Es fruto del don gratuito de Dios. Por eso la llamamos sobrenatural, así como
también llamamos sobrenatural la gracia que dispone al hombre a entrar en el
gozo divino.
“Bienaventurados los limpios de
corazón porque ellos verán a Dios”. Ciertamente, según su grandeza y su
inexpresable gloria, ‘nadie verá a Dios y seguirá viviendo’, porque el Padre es
inasequible; pero su amor, su bondad hacia los hombres y su omnipotencia llegan
hasta conceder a los que lo aman el privilegio de ver a Dios... ‘porque lo que
es imposible para los hombres es posible para Dios’. (S. Ireneo, haer.
4, 20, 5).
1723 La
bienaventuranza prometida nos coloca ante opciones morales decisivas. Nos invita a purificar nuestro corazón de
sus malvados instintos y a buscar el amor de Dios por encima de todo. Nos
enseña que la verdadera dicha no reside ni en la riqueza o el bienestar, ni en
la gloria humana o el poder, ni en ninguna obra humana, por útil que sea, como
las ciencias, las técnicas y las artes, ni en ninguna criatura, sino sólo en
Dios, fuente de todo bien y de todo amor:
El dinero es el ídolo de nuestro tiempo. A él rinde homenaje ‘instintivo’ la
multitud, la masa de los hombres. Estos miden la dicha según la fortuna, y,
según la fortuna también, miden la honorabilidad... Todo esto se debe a la
convicción de que con la riqueza se puede todo.
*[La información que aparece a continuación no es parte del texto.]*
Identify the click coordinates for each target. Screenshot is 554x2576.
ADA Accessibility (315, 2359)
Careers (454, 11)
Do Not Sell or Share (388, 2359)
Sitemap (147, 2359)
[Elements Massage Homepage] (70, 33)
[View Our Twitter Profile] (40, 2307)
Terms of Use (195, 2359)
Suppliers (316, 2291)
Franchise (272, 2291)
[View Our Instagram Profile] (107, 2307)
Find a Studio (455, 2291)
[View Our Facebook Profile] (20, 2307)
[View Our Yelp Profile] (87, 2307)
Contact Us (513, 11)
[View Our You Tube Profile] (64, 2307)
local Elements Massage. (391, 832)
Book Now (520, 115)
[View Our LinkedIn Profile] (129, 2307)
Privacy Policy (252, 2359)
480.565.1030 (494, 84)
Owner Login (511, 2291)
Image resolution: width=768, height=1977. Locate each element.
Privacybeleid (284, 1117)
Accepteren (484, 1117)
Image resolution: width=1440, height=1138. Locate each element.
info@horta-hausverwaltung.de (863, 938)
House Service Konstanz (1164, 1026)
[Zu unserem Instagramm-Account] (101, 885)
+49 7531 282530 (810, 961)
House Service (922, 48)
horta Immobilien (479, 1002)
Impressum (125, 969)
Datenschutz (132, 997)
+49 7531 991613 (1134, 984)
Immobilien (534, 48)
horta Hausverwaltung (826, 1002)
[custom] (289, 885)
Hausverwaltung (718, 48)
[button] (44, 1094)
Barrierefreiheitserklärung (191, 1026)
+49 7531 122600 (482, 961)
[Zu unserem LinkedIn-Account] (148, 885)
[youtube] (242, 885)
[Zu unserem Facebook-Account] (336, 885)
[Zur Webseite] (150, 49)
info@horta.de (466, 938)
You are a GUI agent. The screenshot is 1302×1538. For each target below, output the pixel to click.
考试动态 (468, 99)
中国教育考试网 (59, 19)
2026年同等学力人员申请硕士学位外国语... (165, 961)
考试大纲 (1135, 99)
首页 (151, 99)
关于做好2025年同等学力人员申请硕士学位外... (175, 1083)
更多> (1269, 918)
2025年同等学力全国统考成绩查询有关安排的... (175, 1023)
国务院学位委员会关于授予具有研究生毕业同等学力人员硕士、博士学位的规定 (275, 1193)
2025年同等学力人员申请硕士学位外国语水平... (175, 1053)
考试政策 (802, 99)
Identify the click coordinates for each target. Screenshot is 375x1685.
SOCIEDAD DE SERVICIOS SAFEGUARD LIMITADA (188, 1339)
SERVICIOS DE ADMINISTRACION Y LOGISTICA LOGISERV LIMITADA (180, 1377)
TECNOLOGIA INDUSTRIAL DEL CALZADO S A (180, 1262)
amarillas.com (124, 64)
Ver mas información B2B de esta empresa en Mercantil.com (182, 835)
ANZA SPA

La riqueza por tanto es uno de
los ídolos de nuestros días, y la notoriedad es otro... La notoriedad, el hecho
de ser reconocido y de hacer ruido en el mundo (lo que podría llamarse una fama
de prensa), ha llegado a ser considerada como un bien en sí mismo, un bien
soberano, un objeto de verdadera veneración. (Newman, mix. 5, sobre la
santidad).
1724 El
Decálogo, el Sermón de la Montaña y la catequesis apostólica nos describen los
caminos que conducen al Reino de los cielos. Por ellos avanzamos paso a paso
mediante los actos de cada día, sostenidos por la gracia del Espíritu Santo.
Fecundados por la Palabra de Cristo, damos lentamente frutos en la Iglesia para
la gloria de Dios (cf la parábola del sembrador: Mt 13, 3-23).